En términos agregados, la suficiencia productiva actual puede proveer a la totalidad de la población, fenómeno que si no se produce es debido a la falta de mecanismos de redistribución y al no haber mudado desde el arraigado desperdicio hacia un consumo más moderado y responsable aquella parte del mundo instalada en la sociedad del consumo compulsivo. El progreso tecnológico, la robotización progresiva y el uso de automatismos en el proceso productivo, hacen prever unas necesidades de trabajo aún menores que las actuales. Globalización y tecnificación no son fenómenos coyunturales, y han venido para quedarse, con su correspondiente impacto negativo sobre el empleo. Incorporar estas variables en la ecuación del futuro de la sociedad es del todo inevitable. La reducción de las necesidades de trabajo debería verse como un progreso civilizatorio innegable. Se podría hacer honor a la perspectiva de Keynes que la economía se pudiera instalar en el asiento trasero de la humanidad y las personas dedicarnos a las múltiples dimensiones satisfactorias que nos ofrece la vida. Sin mecanismos de redistribución del trabajo y de la renta, lo que debería ser una bendición se convierte en una condena a la pobreza y la precariedad de la mayor parte de la población. Se quiera o no, el cambio de paradigma, la mudanza de las prioridades, se impone. La acumulación de riqueza en tan pocos no se puede justificar con la pobreza y el sufrimiento de tantos. Slavoj Zizek lo ha planteado de manera precisa: «la economía global que vendrá tenderá hacia un estado en el que sólo el 20% de la mano de obra será capaz de hacer todo el trabajo necesario, de manera que el 80% de la gente será básicamente irrelevante, de ninguna utilidad, y por eso probablemente desocupada, o muy mal ocupada. Un sistema que convierte al 80% de la gente en prescindible e inútil, ¿no es en sí mismo, irrelevante y de ninguna utilidad?

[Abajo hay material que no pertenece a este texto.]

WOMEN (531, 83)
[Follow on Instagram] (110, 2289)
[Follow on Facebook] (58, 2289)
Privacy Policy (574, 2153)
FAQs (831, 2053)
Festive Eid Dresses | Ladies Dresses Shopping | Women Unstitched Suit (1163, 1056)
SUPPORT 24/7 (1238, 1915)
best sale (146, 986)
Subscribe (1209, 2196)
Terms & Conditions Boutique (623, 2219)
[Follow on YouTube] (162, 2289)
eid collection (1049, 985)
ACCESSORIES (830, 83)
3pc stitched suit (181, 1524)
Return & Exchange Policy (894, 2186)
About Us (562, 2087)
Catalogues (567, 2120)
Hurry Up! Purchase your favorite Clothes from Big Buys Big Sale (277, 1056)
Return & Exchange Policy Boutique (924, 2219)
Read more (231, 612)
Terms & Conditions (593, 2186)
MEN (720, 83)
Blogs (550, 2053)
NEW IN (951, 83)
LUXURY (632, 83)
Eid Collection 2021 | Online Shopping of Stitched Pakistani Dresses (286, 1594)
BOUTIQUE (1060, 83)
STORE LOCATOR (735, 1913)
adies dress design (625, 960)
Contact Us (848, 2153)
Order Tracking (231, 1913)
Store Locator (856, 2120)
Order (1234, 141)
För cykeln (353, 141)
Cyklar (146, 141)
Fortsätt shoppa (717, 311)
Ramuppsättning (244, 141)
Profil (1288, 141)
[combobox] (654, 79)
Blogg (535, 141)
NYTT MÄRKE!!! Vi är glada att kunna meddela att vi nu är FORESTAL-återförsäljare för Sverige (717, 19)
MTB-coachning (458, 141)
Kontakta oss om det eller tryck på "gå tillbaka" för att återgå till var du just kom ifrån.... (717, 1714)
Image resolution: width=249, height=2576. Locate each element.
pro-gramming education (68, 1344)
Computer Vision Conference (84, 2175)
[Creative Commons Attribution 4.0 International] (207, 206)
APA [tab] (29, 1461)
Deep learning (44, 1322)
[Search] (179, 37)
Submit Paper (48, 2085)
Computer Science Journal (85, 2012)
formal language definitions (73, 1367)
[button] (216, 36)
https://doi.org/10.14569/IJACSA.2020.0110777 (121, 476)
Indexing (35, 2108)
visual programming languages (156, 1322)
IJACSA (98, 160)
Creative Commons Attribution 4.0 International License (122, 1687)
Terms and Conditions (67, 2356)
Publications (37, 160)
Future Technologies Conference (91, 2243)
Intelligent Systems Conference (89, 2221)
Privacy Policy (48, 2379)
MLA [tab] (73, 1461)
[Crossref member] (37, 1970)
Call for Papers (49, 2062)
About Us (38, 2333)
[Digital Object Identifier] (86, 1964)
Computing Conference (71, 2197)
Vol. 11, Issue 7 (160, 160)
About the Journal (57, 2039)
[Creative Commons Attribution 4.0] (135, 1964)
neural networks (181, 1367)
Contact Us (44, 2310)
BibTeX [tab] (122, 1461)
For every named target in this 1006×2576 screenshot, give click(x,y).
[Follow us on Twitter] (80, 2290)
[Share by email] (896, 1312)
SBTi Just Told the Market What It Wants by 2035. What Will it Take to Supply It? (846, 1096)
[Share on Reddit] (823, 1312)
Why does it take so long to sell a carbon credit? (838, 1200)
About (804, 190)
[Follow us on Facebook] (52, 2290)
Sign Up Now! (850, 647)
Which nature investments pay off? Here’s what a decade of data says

Hemos vivido en un mundo donde el estatus iba asociado a un trabajo estable, a una profesión definida y razonablemente bien remunerado. El reconocimiento social ha estado asociado a la condición de asalariados. La democracia se ha sostenido sobre el trabajo y unos mínimos de bienestar y seguridades garantizadas. El precariado no tiene la identidad basada en el trabajo, no tiene memoria social ni la sensación de pertenecer a una comunidad ocupacional basada en prácticas estables, códigos éticos y normas de comportamiento, reciprocidad y fraternidad. El hombre precario es un ser aislado y fragmentado, no tiene un espacio público donde comunicarse, de encuentro, y tiene la razonable sensación de estar constantemente maltratado. El resentimiento, que es un mal compañero de viaje, es su percepción predominante. No se le puede exigir ni esperar ningún tipo de acción política razonable, sólo la conformidad de la frustración, o bien la explosión descontrolada y violenta con tintes antisociales. La sensación de ostracismo y de desarraigo son los peores castigos a que se puede someter al ser humano.
Tyler Cowen también ha escrito sobre una tendencia futura del empleo y la sociedad altamente inquietante. Un tiempo nuevo donde alrededor de un 15% de la población dispondrá de buenos niveles de renta dado que su alta empleabilidad por el conocimiento tecnológico le supondrá formar parte de la exclusiva «gama alta» del mercado laboral, mientras el resto de los ciudadanos con empleo dispondrán de salarios mucho menores que en la actualidad, compitiendo por su puesto de trabajo con un porcentaje muy elevado de parados, los cuales serán contenidos con prestaciones sociales que los mantendrán al límite de la subsistencia. Una especie de nuevo contrato social, reformulando en profundidad y muy a la baja del que dio lugar al modelo social europeo. La desigualdad será un valor imperante, una condición de partida, ya que nos regiremos por la «capacidad de generar valor añadido» de cada individuo. Esta segmentación social intensa y profunda, también intensificará la segregación en el espacio: áreas residenciales de alquileres bajos pobladas de pobres, ancianos y parados, contrastando con los protegidos condominios de la minoría favorecida y los «gentrificados» barrios centrales de las ciudades. Un mundo orwelliano donde la exclusión social formará parte del paisaje, donde a las personas de bajos ingresos se les obligará a «salir» de la civilización autosatisfecha y minoritaria. ¿Quién quiere vivir en un mundo como éste?